The proof of the pudding is in the Brexit

In Europas Norden haben sich heimatlos gewordene Wähler aus der Arbeiter-schaft rechtspopulistischen Parteien zugewandt. Deren Attraktivität besteht in einer Kombination aus Identitätspolitik (Nationalismus, Integration, Anti-Immigration, Anti-Islam) und einem traditionell linken Ansatz in der Wirtschafts- und Sozialpolitik. In Südeuropa sind neue Parteien außerhalb existierender Parteistrukturen entstanden. In Spanien beispielsweise mobilisiert Podemos die Mittelschicht und die Jüngeren gegen das ökonomische und politische System in einer Weise, die Jeremy Corbyns Vorgehen nicht unähnlich ist; die Anhänger von Podemos stehen korrupten Eliten besonders feindselig gegenüber.

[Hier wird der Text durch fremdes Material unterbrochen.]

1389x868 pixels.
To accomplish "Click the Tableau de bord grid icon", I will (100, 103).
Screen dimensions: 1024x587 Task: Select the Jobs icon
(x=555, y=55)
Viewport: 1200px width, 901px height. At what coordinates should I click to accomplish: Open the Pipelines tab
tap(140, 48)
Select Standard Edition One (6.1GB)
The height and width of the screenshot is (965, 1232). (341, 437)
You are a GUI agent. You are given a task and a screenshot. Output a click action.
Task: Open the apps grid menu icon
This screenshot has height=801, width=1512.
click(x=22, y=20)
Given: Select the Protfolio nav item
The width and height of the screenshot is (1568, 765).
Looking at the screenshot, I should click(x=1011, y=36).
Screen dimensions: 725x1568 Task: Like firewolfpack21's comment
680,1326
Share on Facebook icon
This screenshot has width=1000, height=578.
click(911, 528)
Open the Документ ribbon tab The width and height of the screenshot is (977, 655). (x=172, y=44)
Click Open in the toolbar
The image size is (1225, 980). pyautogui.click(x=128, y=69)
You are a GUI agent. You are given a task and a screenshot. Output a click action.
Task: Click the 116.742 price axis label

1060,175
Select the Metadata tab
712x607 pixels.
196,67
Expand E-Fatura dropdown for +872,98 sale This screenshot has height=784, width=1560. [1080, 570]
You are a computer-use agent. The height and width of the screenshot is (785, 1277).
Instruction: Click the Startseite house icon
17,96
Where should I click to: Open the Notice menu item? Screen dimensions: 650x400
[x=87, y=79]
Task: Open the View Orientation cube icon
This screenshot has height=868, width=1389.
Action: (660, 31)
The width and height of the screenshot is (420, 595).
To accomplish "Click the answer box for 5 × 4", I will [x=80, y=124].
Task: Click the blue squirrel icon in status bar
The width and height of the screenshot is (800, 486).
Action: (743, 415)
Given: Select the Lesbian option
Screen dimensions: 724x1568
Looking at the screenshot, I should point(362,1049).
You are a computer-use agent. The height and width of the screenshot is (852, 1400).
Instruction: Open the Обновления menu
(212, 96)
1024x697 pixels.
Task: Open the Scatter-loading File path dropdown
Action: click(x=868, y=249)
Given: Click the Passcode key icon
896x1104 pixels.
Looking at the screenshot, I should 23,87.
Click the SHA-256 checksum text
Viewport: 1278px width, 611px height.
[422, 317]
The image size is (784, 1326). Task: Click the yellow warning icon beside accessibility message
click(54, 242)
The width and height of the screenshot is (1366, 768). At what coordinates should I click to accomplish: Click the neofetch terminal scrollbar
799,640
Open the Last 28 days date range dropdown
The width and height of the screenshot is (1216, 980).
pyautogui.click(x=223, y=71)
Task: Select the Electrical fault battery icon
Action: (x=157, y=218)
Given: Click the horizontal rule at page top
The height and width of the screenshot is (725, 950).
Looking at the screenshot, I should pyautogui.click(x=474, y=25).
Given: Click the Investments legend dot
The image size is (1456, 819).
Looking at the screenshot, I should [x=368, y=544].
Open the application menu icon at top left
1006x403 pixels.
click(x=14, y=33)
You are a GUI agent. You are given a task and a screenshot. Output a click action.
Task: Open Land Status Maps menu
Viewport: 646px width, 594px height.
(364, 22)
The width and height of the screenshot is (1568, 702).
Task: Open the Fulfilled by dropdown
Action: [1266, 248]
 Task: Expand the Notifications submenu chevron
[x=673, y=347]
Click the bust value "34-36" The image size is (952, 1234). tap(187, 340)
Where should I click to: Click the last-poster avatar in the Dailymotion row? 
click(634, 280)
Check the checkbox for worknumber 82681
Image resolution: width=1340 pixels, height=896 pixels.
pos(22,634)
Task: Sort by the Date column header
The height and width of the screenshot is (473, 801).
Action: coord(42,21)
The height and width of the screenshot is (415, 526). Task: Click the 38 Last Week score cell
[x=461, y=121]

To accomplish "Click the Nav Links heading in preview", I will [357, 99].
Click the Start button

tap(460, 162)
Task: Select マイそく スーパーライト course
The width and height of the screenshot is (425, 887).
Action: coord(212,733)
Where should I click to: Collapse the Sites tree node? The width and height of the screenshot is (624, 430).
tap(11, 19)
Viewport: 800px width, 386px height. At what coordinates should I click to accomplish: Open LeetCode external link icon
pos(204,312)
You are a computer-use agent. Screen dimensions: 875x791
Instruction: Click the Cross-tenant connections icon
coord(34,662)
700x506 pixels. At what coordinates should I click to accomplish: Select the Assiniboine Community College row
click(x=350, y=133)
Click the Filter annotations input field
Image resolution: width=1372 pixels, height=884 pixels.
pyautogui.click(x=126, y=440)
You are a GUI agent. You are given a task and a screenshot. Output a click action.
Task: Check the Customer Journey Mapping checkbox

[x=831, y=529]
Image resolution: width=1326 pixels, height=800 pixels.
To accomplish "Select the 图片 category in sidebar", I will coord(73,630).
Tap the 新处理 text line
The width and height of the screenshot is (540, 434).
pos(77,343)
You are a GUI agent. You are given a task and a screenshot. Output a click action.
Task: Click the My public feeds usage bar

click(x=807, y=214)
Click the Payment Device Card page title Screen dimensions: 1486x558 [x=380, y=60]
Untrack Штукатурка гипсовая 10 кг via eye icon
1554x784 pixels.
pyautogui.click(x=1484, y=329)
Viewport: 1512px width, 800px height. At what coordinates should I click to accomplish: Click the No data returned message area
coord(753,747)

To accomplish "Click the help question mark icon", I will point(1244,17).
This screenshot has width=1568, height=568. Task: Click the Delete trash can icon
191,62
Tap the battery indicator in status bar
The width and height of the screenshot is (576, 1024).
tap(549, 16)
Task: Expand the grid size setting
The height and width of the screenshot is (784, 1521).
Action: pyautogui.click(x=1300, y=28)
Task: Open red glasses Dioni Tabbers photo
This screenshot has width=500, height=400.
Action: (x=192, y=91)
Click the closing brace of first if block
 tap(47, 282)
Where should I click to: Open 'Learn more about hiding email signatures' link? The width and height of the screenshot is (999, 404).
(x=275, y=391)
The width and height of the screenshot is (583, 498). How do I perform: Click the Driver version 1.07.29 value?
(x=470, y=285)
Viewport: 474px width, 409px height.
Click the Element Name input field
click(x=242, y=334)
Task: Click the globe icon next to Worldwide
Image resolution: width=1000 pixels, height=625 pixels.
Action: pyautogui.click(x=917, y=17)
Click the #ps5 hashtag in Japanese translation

Um wieder erfolgreich zu werden, müssen sozialdemokratische Parteien – auch die Labour Party – neue Positionen erarbeiten, mit denen dauerhafte politische Allianzen zwischen materialistischen Befürwortern geschlossener Gesellschaften und den weltoffenen Postmaterialisten möglich sind. Zugleich müssen sie den Hunger nach partizipatorischer Politik und Demokratie stillen. Der Brexit-Prozess wird der erste Test dafür werden, ob Jeremy Corbyn diese Herausforderung überzeugend anpackt.